TAKエンジ
SDGsの実現へ向けて自動消火装置導入を提案
防災は単なる災害対策にとどまらず、SDGsが掲げる共通理念の「誰一人取り残さない」という考えそのもの。11項目の「住み続けられるまちづくりを」の具体的な行動でもある。
「防火」と「ダクト火災対策」に特化してSDGsを推進するのが「TAKエンジ」だ。北海道と沖縄に拠点を持ち、自動消火装置の設計、施工、販売から保守点検を担っている。
川内谷篤社長は「特にダクト火災は、通常の火災とは異なり排気経路を通じて素早く広がるため、火災規模が拡大しやすい。それだけ防火対策や初期消火が重要です」と訴える。
同社で扱う「フード・ダクト用簡易自動消火装置」は、ダクト内の温度をセンサーで監視。火災発生時に自動起動して消火薬剤をダクトやフード内、厨房機器へすばやく放射して初期消火を行い、被害拡大を大幅に抑えることができる。
「商業施設でダクト火災が発生した場合、店舗の休業はもちろん、建物全体へ燃え移りかねません。さらに、近年の北海道は雪害による交通麻痺が多く、緊急車両が現場に向かえず機能しないこともある。官民含め防火対策の意義・必要性を今一度考えてもらいたいです」(川内谷社長)
今後、防火のキーになるのは〝特定防火対象物に対する基準〟だという。

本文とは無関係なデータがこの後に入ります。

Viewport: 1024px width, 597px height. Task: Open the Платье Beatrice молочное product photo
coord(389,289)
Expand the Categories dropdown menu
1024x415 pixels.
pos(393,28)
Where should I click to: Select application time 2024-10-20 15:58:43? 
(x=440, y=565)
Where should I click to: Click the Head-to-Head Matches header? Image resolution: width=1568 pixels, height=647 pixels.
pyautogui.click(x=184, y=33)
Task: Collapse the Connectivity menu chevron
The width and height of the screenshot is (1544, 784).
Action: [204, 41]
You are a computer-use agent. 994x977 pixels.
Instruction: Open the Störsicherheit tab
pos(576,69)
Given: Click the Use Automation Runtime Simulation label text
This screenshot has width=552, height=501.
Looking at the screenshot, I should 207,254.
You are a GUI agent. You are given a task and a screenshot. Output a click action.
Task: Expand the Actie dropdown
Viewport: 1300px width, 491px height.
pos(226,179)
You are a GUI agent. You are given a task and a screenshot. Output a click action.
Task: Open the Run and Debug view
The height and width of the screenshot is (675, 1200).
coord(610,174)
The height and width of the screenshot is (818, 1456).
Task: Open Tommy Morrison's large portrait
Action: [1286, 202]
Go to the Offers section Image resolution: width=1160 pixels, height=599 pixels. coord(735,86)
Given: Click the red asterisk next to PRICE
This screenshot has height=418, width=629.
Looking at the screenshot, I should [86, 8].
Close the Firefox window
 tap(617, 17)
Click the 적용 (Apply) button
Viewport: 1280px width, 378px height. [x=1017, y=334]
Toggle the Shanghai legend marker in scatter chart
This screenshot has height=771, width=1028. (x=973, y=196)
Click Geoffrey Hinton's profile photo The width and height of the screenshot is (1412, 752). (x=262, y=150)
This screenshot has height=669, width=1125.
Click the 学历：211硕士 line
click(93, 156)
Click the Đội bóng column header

特定防火対象物とは、飲食店のほか病院や高齢者施設、幼稚園など不特定多数の人が訪れる施設や自力避難が困難な人が入所する施設を指す。火災時の人命危険が高いため、消防設備設置や防火管理者選任において厳しい基準が適用される。
川内谷社長は「基準は各自治体で異なり、北海道は比較的緩い傾向にある。例えば名古屋市では、スプリンクラーの設置義務がある特定防火対象物に、自動消火装置も設置しなくてはいけない条例となっています。道内における自動消火装置の義務範囲を広げ、導入を加速させる必要がある」と語る。
一方で、SDGsの10項目は「人や国の不平等をなくそう」。近年、北海道への外国人観光客数は増加している。こうしたことを受け、観光客が利用するホテルでも火災対策が急務だという。非常時の館内アナウンスや避難経路の表示は日本語と英語がほとんどで、アジア系の観光客に対応していない施設が多いからだ。
「直近でも札幌市内のホテルでダクト火災が発生しました。この際は簡易自動消火装置が機能し、大事にはなりませんでした。しかし、火災が起こると状況が判断できず避難が遅れる可能性がある。事案が起きてからでは遅いので、積極的に他の政令指定都市と比較し、先進的な他都市の条例を取り入れて改正してほしい」と川内谷社長。